• Exercise aim: The listing below should be printed exactly, every line of it. Skip the pictures.

>>>

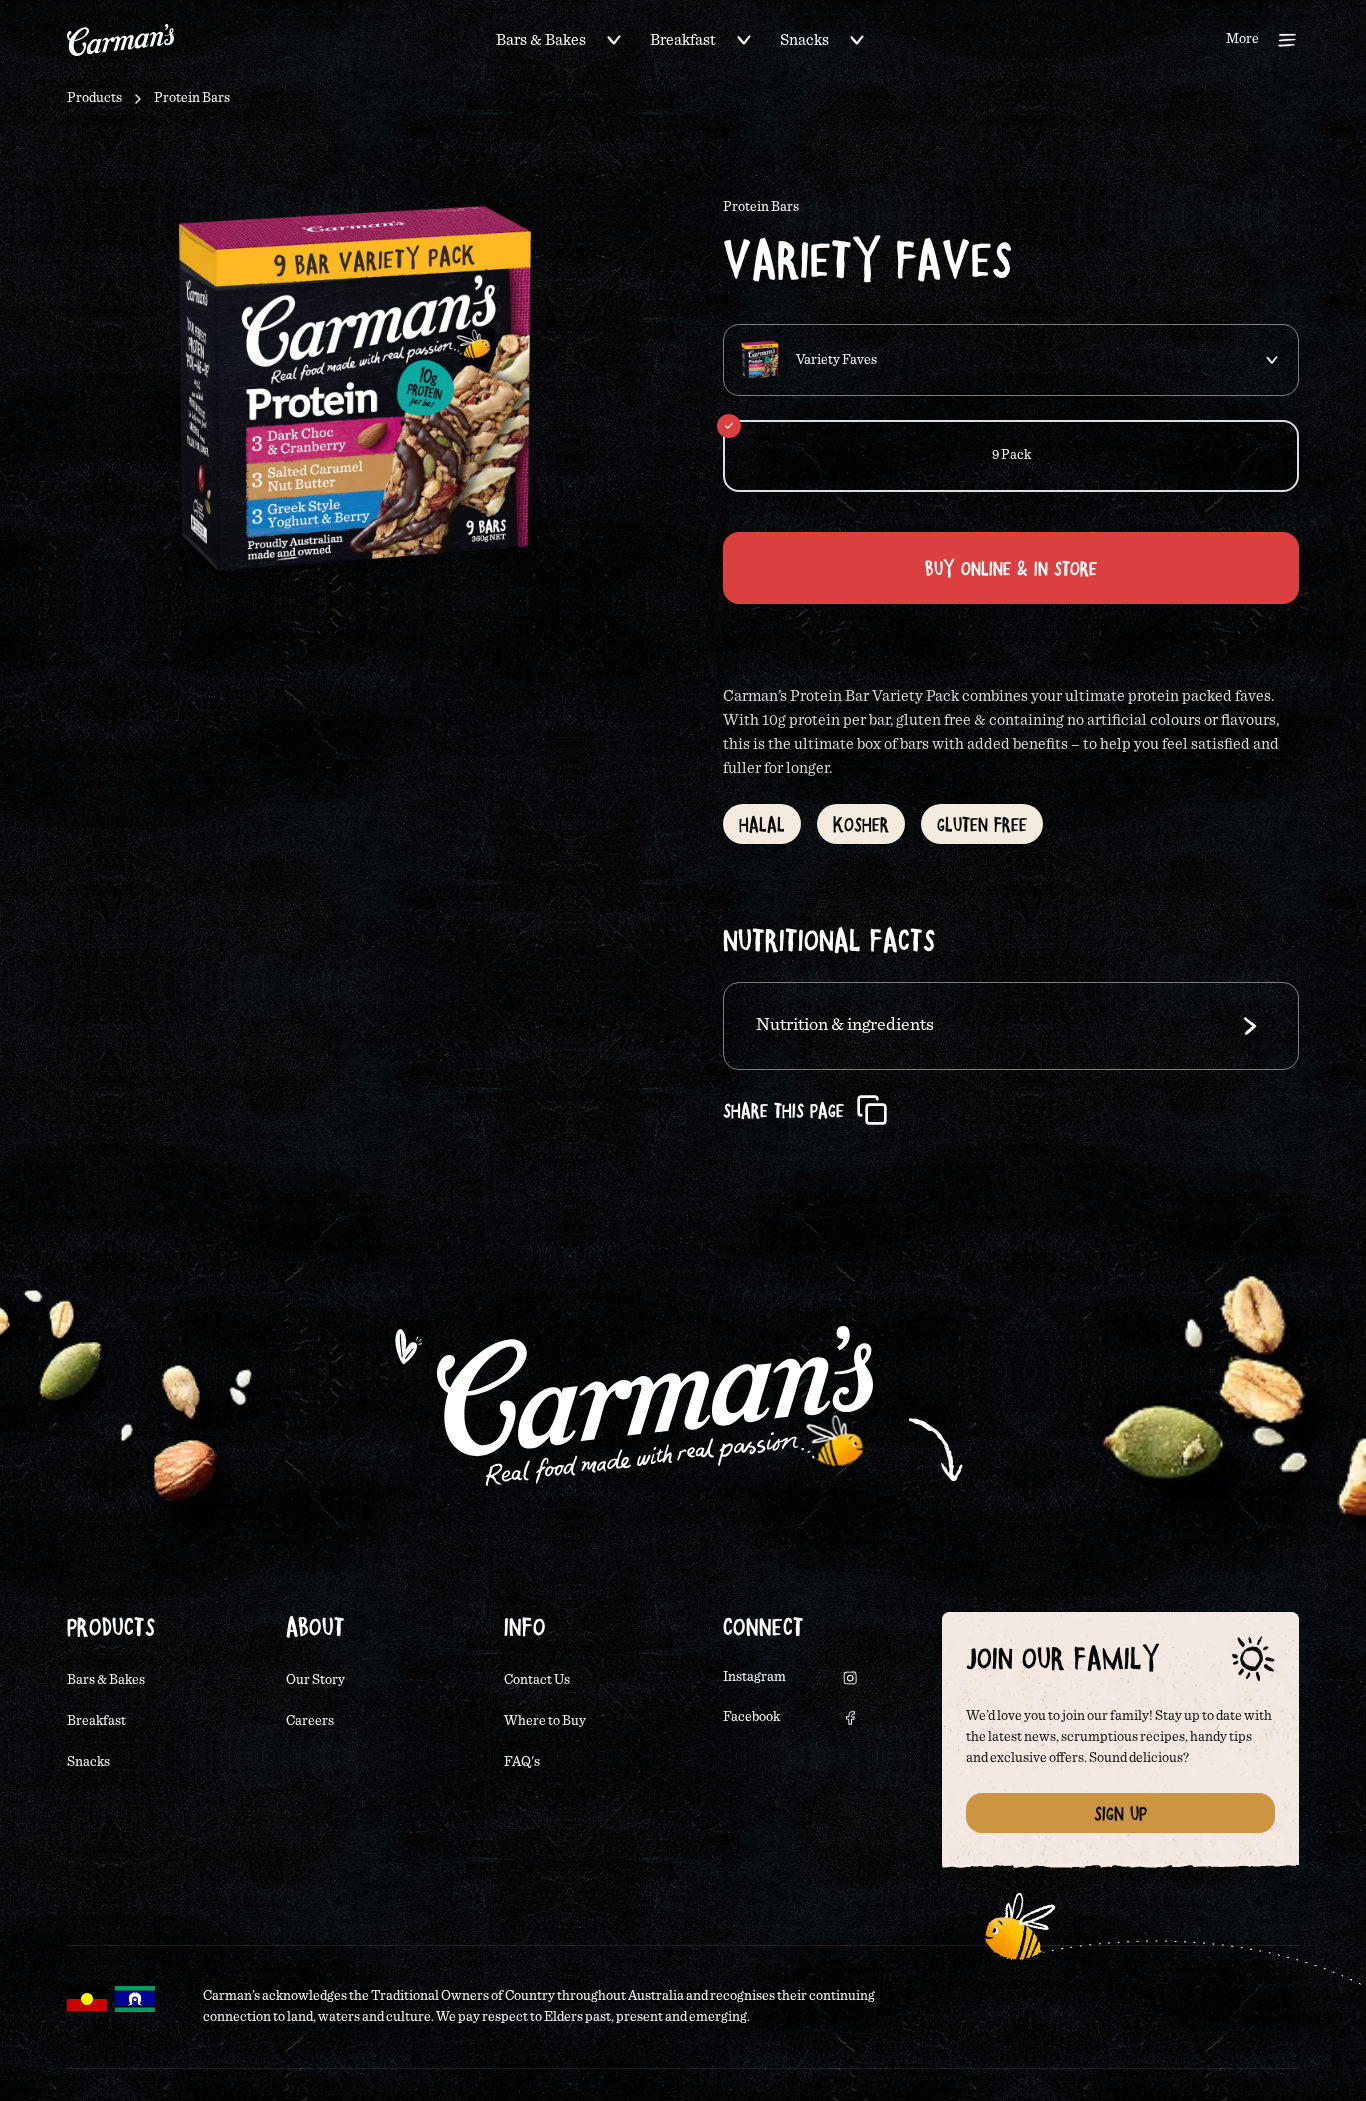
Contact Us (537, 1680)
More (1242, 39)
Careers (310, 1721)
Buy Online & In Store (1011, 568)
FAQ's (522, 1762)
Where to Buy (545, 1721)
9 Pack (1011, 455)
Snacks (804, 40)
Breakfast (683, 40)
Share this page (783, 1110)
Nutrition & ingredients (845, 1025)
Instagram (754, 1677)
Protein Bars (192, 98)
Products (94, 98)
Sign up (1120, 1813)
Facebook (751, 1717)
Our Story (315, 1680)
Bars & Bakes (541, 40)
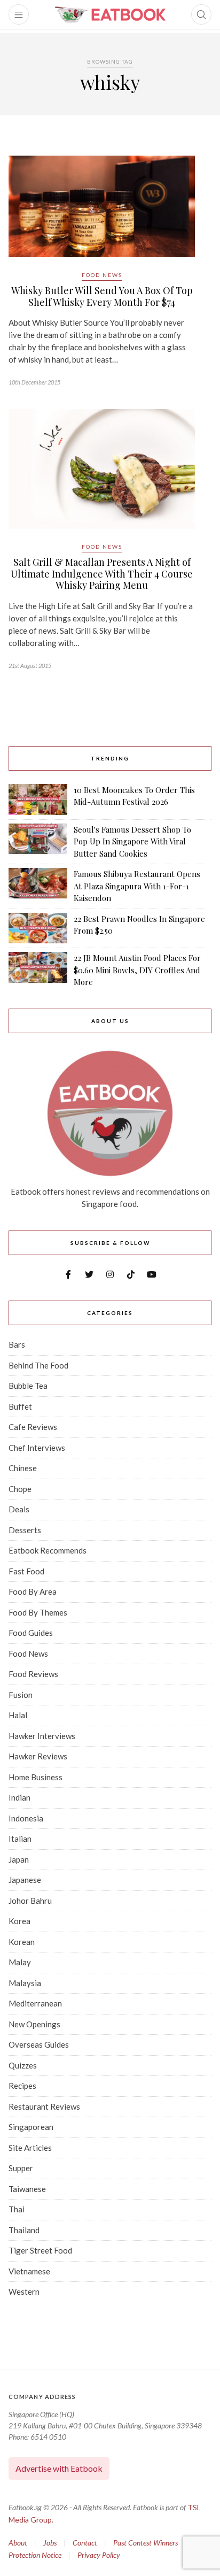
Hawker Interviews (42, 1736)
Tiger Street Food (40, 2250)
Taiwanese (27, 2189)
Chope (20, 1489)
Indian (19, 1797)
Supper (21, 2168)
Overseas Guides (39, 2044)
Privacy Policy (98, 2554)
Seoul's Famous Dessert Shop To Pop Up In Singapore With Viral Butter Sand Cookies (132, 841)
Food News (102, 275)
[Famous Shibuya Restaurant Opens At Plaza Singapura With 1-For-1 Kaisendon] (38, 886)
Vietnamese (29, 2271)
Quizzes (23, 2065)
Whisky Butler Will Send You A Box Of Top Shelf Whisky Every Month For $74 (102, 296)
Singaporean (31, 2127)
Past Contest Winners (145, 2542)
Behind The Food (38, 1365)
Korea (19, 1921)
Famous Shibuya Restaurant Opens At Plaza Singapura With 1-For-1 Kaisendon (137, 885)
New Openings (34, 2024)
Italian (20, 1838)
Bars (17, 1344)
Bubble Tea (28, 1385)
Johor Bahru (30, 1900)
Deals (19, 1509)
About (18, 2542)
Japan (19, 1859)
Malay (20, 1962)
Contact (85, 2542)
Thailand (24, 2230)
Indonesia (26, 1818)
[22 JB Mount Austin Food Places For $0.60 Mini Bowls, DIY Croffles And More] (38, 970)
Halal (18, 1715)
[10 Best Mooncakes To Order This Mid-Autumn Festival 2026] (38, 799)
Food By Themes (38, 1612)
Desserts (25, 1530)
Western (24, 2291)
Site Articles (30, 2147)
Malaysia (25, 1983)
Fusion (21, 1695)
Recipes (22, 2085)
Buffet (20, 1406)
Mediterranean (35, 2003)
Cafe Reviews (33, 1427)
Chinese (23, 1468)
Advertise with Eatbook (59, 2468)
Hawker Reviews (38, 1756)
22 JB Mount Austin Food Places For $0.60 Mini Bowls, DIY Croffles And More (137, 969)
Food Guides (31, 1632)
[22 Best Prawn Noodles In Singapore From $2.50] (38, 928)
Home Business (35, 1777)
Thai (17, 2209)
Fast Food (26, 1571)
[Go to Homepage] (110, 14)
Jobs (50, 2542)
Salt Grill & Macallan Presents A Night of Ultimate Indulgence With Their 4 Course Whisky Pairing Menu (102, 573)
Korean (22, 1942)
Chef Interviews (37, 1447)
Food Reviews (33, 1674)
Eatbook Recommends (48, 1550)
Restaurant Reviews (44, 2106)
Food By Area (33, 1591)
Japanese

<<<

• Answer for this exercise:
Contact Us (537, 1680)
More (1242, 39)
Careers (310, 1721)
Buy Online & In Store (1011, 568)
FAQ's (522, 1762)
Where to Buy (545, 1721)
9 Pack (1011, 455)
Snacks (804, 40)
Breakfast (683, 40)
Share this page (783, 1110)
Nutrition & ingredients (845, 1025)
Instagram (754, 1677)
Protein Bars (192, 98)
Products (94, 98)
Sign up (1120, 1813)
Facebook (751, 1717)
Our Story (315, 1680)
Bars & Bakes (541, 40)
Hawker Interviews (42, 1736)
Tiger Street Food (40, 2250)
Taiwanese (27, 2189)
Chope (20, 1489)
Indian (19, 1797)
Supper (21, 2168)
Overseas Guides (39, 2044)
Privacy Policy (98, 2554)
Seoul's Famous Dessert Shop To Pop Up In Singapore With Viral Butter Sand Cookies (132, 841)
Food News (102, 275)
[Famous Shibuya Restaurant Opens At Plaza Singapura With 1-For-1 Kaisendon] (38, 886)
Vietnamese (29, 2271)
Quizzes (23, 2065)
Whisky Butler Will Send You A Box Of Top Shelf Whisky Every Month For $74 (102, 296)
Singaporean (31, 2127)
Past Contest Winners (145, 2542)
Behind The Food (38, 1365)
Korea (19, 1921)
Famous Shibuya Restaurant Opens At Plaza Singapura With 1-For-1 Kaisendon (137, 885)
New Openings (34, 2024)
Italian (20, 1838)
Bars (17, 1344)
Bubble Tea (28, 1385)
Johor Bahru (30, 1900)
Deals (19, 1509)
About (18, 2542)
Japan (19, 1859)
Malay (20, 1962)
Contact (85, 2542)
Thailand (24, 2230)
Indonesia (26, 1818)
[22 JB Mount Austin Food Places For $0.60 Mini Bowls, DIY Croffles And More] (38, 970)
Halal (18, 1715)
[10 Best Mooncakes To Order This Mid-Autumn Festival 2026] (38, 799)
Food By Themes (38, 1612)
Desserts (25, 1530)
Western (24, 2291)
Site Articles (30, 2147)
Malaysia (25, 1983)
Fusion (21, 1695)
Recipes (22, 2085)
Buffet (20, 1406)
Mediterranean (35, 2003)
Cafe Reviews (33, 1427)
Chinese (23, 1468)
Advertise with Eatbook (59, 2468)
Hawker Reviews (38, 1756)
22 JB Mount Austin Food Places For $0.60 Mini Bowls, DIY Croffles And More (137, 969)
Food Guides (31, 1632)
[22 Best Prawn Noodles In Singapore From $2.50] (38, 928)
Home Business (35, 1777)
Thai (17, 2209)
Fast Food (26, 1571)
[Go to Homepage] (110, 14)
Jobs (50, 2542)
Salt Grill & Macallan Presents A Night of Ultimate Indulgence With Their 4 Course Whisky Pairing Menu (102, 573)
Korean (22, 1942)
Chef Interviews (37, 1447)
Food Reviews (33, 1674)
Eatbook Recommends (48, 1550)
Restaurant Reviews (44, 2106)
Food By Area (33, 1591)
Japanese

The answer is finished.